Consultant
A Pioneer in Instructional Uses of Web-based Course Management and
Creating Websites for Use in Higher Education
An Early Model for Instructional Use of Web-based Course Management
My early Homepages served as a portal to all of my Course Websites, CV, Personal Page, and more.
At first, I learned how to write the html myself.
I quickly received institutional support, grant money, and student help in writing the html for me.
Receiving hundreds of hits a month, I was contacted by professors, start-ups, and publishing companies moving to digital sources and services to consult on their projects.
The earliest course management systems, CourseInfo and Blackboard, consulted with me and used my ideas for their early model.
A Sample Early Homepage
My Course Webpages and Approach were an Early Model for Others
Creating University-based Digital History Websites
My Course Webpages included many Primary Sources Documents along with Questions for students to consider while reading and analyzing them, and Exams.
Twenty years ago, copyright law allowed me the free use of Secondary Sources such as scholarly articles and music, for the purposes of education, as long as the websites were not "searchable" on the Web. Only people who had the URL to my websites could find them at the time. Obviously, this quickly changed.
But we were a small community of historians creating such websites and word spread quickly about what each of us were doing and my links were passed along to professors, publishers, and start-up companies.
An Early Model and Consultant for Creating Digital History Websites
for Use by Students and Teachers
In 1999 I was contacted by Thomas Dublin and Kathryn Kish Sklar who were impressed with the model I had created for using student assignments to build a website which combined born-digital student-written analysis with primary documents and digital sources as both a learning module and a source for other students as well as the public. They received a National Endowment for the Humanities grant and I began consulting with them for the next four years.
Dublin's letter to me
The Women and Social Movements website was initially open and free. It eventually became a paid-for service, and not affordable for many smaller institutions and programs and independent teachers. It is considered one of the best repositories of primary source documents and resources for students and teachers for the history of women in the United States.
alexanderstreet.com/products/women-and-social-movements-united-states-1600-2000
Paid Consultant
Initially, my use of Course Websites were coupled with my deep belief in Democratic Learning - approaches that are accessible to all students and to the public and in which student take responsibility and direction for their learning, empowering themselves along the way while encouraging independence and lifelong learning.
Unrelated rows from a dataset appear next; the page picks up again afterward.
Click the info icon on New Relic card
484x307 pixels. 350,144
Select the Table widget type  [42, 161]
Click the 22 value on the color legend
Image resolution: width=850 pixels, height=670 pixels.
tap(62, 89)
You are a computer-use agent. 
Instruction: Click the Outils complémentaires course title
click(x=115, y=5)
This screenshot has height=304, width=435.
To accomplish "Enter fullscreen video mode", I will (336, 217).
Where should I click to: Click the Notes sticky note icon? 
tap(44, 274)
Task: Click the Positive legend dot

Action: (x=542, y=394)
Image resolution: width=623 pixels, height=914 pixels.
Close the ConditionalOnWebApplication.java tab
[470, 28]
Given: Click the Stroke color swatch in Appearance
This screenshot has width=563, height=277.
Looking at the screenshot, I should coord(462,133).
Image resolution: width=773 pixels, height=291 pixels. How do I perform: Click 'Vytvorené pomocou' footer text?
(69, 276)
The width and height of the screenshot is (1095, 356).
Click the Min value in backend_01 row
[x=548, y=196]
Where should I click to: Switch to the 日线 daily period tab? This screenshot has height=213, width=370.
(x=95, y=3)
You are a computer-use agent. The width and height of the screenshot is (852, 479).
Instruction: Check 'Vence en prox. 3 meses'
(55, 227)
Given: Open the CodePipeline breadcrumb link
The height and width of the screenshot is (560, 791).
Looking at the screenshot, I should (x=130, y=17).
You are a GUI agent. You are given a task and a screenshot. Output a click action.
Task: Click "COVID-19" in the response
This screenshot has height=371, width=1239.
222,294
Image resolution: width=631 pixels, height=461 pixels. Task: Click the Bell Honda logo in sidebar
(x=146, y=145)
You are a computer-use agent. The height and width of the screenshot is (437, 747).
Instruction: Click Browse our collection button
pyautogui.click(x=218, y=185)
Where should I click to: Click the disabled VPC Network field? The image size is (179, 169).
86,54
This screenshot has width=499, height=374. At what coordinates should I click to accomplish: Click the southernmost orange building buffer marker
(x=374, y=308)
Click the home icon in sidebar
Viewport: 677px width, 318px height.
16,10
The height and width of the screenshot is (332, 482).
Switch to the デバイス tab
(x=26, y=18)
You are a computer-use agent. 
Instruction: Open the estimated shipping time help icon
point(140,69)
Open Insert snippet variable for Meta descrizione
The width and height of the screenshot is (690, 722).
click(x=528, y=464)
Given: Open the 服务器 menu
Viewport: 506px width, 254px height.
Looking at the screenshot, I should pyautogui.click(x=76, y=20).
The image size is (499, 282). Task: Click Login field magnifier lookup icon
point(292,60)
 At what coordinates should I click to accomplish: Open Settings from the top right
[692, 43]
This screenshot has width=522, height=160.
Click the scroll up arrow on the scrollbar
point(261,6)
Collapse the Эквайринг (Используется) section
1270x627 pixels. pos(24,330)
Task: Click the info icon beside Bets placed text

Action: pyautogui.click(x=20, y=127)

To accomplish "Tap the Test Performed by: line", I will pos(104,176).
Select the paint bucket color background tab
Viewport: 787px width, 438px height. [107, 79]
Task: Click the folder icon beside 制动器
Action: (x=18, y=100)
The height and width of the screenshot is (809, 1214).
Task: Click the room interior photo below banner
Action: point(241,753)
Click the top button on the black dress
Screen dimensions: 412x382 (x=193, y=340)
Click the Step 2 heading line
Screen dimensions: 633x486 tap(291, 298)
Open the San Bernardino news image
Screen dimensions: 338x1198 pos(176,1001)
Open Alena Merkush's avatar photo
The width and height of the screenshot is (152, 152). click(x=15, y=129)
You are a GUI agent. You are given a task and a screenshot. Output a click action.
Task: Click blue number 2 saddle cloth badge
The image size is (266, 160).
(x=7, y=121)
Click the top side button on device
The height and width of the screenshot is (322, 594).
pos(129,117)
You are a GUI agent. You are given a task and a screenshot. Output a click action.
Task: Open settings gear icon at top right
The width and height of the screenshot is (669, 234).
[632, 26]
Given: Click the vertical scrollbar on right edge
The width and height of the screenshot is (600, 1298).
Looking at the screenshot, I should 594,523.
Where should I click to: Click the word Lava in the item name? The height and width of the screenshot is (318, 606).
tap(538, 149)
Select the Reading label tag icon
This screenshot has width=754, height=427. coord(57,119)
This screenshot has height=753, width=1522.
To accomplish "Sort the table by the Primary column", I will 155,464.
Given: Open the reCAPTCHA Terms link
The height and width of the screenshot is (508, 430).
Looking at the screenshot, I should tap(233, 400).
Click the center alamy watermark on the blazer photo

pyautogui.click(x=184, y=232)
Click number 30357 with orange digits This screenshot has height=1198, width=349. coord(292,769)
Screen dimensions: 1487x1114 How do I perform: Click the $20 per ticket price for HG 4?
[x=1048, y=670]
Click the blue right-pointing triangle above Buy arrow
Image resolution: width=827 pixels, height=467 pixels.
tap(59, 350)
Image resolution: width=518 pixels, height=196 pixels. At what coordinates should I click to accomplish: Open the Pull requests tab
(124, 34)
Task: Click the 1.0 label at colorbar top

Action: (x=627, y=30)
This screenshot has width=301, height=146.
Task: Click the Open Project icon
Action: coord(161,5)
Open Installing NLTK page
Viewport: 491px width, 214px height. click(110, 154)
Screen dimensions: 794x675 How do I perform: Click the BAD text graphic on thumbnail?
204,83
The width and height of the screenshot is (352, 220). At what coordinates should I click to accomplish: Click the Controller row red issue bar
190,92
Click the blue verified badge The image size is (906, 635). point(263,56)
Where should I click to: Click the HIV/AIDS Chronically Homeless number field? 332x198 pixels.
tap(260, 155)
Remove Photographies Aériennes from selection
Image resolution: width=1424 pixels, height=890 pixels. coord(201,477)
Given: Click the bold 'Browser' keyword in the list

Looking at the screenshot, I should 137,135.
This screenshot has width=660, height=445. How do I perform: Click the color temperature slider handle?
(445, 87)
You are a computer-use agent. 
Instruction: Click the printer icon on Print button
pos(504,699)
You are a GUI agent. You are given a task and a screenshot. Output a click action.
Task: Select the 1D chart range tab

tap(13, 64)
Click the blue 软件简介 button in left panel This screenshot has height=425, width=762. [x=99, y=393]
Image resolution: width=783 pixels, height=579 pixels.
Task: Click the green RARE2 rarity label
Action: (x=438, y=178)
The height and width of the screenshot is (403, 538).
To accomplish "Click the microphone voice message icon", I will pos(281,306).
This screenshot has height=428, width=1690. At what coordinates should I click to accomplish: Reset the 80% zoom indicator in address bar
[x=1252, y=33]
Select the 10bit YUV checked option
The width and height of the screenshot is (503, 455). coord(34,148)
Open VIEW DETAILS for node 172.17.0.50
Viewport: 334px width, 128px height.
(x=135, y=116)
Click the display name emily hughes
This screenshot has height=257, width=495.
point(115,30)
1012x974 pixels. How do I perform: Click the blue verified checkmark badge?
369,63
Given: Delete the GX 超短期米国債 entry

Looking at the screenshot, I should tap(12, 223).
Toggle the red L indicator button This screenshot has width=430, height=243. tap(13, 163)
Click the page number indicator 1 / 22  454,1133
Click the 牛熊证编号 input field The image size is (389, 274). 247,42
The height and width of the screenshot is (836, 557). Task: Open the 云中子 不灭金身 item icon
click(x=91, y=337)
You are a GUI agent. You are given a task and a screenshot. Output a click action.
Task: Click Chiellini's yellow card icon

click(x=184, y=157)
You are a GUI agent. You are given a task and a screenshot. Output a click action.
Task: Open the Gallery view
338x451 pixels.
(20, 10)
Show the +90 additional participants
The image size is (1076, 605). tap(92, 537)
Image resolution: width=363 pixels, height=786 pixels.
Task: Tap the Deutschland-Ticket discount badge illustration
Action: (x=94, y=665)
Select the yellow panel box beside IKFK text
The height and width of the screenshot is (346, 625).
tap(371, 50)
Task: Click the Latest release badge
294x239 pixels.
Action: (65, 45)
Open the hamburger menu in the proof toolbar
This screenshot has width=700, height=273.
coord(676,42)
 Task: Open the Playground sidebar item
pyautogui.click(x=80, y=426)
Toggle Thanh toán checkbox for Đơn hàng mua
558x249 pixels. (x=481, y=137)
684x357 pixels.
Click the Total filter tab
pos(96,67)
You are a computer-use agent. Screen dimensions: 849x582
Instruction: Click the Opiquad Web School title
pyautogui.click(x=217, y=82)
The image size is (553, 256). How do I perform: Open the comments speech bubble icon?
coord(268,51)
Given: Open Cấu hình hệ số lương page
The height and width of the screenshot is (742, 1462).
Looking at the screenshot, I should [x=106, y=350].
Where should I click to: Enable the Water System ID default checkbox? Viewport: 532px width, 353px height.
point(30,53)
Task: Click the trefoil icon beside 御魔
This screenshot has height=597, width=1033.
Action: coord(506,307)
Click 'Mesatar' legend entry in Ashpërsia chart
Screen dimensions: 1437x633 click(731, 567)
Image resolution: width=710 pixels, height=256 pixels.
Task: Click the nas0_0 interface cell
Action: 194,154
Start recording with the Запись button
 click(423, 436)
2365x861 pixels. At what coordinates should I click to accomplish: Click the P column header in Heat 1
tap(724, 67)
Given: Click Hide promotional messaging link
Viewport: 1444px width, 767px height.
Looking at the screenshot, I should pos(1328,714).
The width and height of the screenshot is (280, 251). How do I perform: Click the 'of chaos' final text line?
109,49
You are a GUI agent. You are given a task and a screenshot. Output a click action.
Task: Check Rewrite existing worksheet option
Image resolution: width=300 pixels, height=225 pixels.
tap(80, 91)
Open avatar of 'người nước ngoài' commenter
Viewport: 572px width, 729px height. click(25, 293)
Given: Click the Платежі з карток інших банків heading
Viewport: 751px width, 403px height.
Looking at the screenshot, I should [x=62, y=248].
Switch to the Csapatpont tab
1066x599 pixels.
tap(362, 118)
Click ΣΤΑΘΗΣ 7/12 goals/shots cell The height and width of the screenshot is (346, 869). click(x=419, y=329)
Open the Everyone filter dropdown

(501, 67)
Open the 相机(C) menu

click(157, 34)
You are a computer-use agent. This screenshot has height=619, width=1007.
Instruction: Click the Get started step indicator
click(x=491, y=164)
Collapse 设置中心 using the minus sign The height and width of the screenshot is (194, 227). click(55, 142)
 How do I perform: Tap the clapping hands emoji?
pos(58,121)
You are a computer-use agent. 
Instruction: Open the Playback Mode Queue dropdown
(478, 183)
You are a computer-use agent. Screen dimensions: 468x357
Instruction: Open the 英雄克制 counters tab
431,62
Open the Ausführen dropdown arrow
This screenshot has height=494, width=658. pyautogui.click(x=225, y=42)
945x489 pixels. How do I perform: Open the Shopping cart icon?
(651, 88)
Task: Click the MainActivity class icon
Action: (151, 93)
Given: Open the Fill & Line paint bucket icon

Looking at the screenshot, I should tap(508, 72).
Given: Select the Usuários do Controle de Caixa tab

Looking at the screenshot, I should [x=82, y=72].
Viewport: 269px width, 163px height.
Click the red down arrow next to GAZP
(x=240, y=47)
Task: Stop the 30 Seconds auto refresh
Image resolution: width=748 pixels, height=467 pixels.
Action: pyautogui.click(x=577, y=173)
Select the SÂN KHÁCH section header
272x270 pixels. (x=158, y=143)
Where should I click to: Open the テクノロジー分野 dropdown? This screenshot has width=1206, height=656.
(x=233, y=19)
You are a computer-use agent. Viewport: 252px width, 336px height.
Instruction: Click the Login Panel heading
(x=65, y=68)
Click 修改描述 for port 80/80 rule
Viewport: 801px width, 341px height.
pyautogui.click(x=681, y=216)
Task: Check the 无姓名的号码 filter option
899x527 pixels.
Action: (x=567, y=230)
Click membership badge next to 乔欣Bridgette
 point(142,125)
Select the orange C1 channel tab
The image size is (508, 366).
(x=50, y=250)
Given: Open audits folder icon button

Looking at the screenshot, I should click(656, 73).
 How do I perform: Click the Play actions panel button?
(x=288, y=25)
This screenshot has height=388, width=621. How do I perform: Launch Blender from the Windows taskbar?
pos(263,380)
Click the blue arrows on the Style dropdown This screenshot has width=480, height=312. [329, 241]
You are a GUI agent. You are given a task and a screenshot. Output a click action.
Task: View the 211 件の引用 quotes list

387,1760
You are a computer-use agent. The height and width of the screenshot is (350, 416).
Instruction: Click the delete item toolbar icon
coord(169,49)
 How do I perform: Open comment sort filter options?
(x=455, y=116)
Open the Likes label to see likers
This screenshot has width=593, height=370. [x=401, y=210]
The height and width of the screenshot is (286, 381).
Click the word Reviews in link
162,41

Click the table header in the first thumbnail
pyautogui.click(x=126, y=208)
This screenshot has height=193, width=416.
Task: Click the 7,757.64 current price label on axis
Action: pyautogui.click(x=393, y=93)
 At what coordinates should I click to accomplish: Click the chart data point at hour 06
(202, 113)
Quickly, innovators, entrepreneurs, endowed institutions, and stakeholders (many in the publishing world who stood to lose from a move away from books and towards free access) moved towards creating much larger projects that required immense capital and technological know-how. The resulting online archives and easily usable course management systems are impressive.
I am quite pleased with the results, but not with the limited access. I chose to continue consulting with commercial enterprises because I wanted to be sure that the important sources were identified and properly contextualized, since history is highly politicized in the United States and often slanted in nationalistic, religious, and whitewashed ways.
I have made a difference and earned a good supplemental income as a consultant over the past twenty years.